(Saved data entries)
━━━━━━━━━━━━━━━━
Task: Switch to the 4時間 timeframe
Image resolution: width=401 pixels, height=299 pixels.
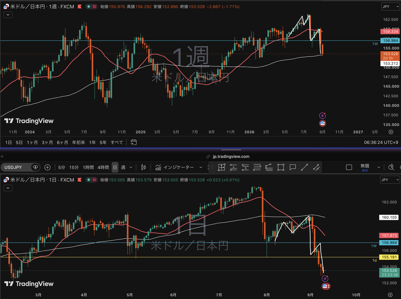Action: click(x=103, y=167)
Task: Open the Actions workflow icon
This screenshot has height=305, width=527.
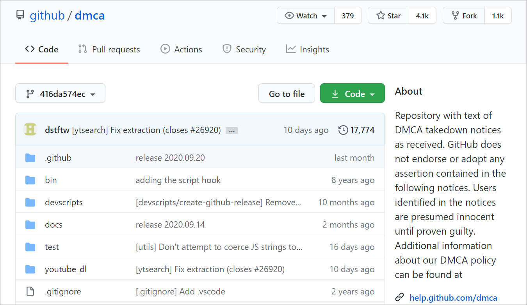Action: tap(165, 49)
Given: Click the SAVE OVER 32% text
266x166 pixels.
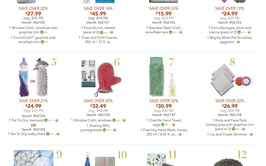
━━━━━━━━━━━━━━━━
### Assignment
Would you please copy all lines in the data that contain the word "Task"?

### Solution to the exercise
Task: Switch to the 4時間 timeframe
Task: Open the Actions workflow icon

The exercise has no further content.